Excerpt to read
★ ★ ★
Beam ingestion library for GCP data pipelines
Project description
gcp-pipeline-beam
Ingestion library - Beam pipelines, transforms, file management.
Depends on: gcp-pipeline-core
NO Apache Airflow dependency.
Architecture
GCP-PIPELINE-BEAM
─────────────────
┌─────────────────────────────────────────────────────────────────┐
│ INGESTION LAYER │
│ │
│ ┌─────────────────────────────────────────────────────────┐ │
│ │ File Management │ │
│ │ • HDR/TRL Parser (header/trailer validation) │ │
│ │ • Split File Handler (reassemble split files) │ │
│ │ • File Archiver (move to archive bucket) │ │
│ └─────────────────────────────────────────────────────────┘ │
│ │ │
│ ▼ │
│ ┌─────────────────────────────────────────────────────────┐ │
│ │ Validators │ │
│ │ • SchemaValidator (validate against EntitySchema) │ │
│ │ • SSN, Date, Numeric validators │ │
│ └─────────────────────────────────────────────────────────┘ │
│ │ │
│ ▼ │
│ ┌─────────────────────────────────────────────────────────┐ │
│ │ Beam Transforms │ │
│ │ • RobustCsvParseDoFn (parse CSV to dict) │ │
│ │ • SchemaValidateRecordDoFn (schema validation) │ │
│ │ • EnrichWithMetadataDoFn (add _run_id, etc.) │ │
│ └─────────────────────────────────────────────────────────┘ │
│ │ │
│ ▼ │
│ ┌─────────────────────────────────────────────────────────┐ │
│ │ Base Pipeline │ │
│ │ • BasePipeline (abstract class) │ │
│ │ • PipelineConfig, PipelineOptions │ │
│ └─────────────────────────────────────────────────────────┘ │
│ │
└─────────────────────────────────────────────────────────────────┘
│
▼
Uses: gcp-pipeline-core
Ingestion Flow
GCS Landing Beam Pipeline BigQuery
─────────── ───────────── ────────
file.csv ──────► ┌─────────────────────┐
file.csv.ok │ │
│ 1. HDRTRLParser │
│ • Validate HDR │
│ • Validate TRL │
│ • Check count │
│ │
│ 2. CSV Parser │
│ • CSV to dict │
│ │
│ 3. SchemaValidator │
│ • Required │────► Valid records ──► BigQuery
│ • Types │
│ • Allowed vals │────► Invalid ──► Error bucket
│ │
│ 4. EnrichMetadata │
│ • _run_id │
│ • _source_file │
│ • _processed_at │
│ │
└─────────────────────┘
│
▼
┌─────────────────────┐
│ Archive to GCS │
└─────────────────────┘
Split File Handling
The system supports processing files that have been split into multiple parts. The .ok file signals ALL splits are ready.
★ ★ ★
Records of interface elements
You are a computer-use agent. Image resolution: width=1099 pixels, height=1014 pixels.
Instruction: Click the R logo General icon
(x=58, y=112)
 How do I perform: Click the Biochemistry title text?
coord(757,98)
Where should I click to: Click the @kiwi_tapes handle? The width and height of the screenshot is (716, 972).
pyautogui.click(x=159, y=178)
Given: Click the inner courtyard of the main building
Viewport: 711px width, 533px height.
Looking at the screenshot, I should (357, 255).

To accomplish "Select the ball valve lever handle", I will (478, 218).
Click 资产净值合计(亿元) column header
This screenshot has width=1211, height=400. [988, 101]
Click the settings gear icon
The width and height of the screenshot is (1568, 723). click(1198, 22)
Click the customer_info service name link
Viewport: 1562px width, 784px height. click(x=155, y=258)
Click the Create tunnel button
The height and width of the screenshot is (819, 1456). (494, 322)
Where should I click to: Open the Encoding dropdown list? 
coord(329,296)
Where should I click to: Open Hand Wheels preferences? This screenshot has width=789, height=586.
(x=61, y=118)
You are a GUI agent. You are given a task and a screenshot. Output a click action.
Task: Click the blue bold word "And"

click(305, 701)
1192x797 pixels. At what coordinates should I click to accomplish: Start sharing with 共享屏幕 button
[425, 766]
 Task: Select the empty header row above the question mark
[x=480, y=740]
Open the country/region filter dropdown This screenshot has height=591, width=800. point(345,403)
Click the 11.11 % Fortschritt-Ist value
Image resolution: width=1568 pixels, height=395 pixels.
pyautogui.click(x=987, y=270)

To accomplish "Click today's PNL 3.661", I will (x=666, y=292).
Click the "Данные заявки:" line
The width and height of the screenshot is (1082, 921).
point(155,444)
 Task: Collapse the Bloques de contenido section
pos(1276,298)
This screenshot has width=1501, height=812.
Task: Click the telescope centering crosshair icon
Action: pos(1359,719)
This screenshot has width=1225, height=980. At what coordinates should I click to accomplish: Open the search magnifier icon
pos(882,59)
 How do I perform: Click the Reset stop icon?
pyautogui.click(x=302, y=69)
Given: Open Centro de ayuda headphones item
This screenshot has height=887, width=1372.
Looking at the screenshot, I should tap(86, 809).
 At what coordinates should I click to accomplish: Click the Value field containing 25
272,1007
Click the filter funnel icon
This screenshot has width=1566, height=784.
★ ★ ★
Challenges
1. In the Beam ingestion library description, where do invalid records go after the SchemaValidator step?
2. Pick up the Beam ingestion library description after its last sentence and carry it on.

Answers to the exercise
1. To the error bucket.

2.
GCS Landing Bucket Pub/Sub & Processing
────────────────── ────────────────────
customers_1.csv ──┐
customers_2.csv ──┼── (data files)
customers_3.csv ──┘
│
│
customers.csv.ok ─────► Pub/Sub Notification
│ │
│ ▼
│ ┌─────────────────┐
│ │ Airflow Sensor │
│ │ (detects .ok) │
│ └────────┬────────┘
│ │
│ ▼
│ ┌─────────────────┐
│ │ File Discovery │
│ │ • List bucket │
│ │ • Find splits: │
│ │ customers_*.csv
│ └────────┬────────┘
│ │
└────────────────────────┘
│
▼
┌─────────────────┐
│ Process ALL │
│ split files │
│ in single job │
└─────────────────┘
Split File Discovery Logic
# 1. Pub/Sub receives notification for .ok file
# Message: {"name": "application1/customers/customers.csv.ok", "bucket": "landing"}
# 2. Sensor extracts entity name from .ok file
# entity = "customers" (from customers.csv.ok)
# 3. File discovery finds all matching splits
# pattern = f"gs://landing/application1/customers/customers*.csv"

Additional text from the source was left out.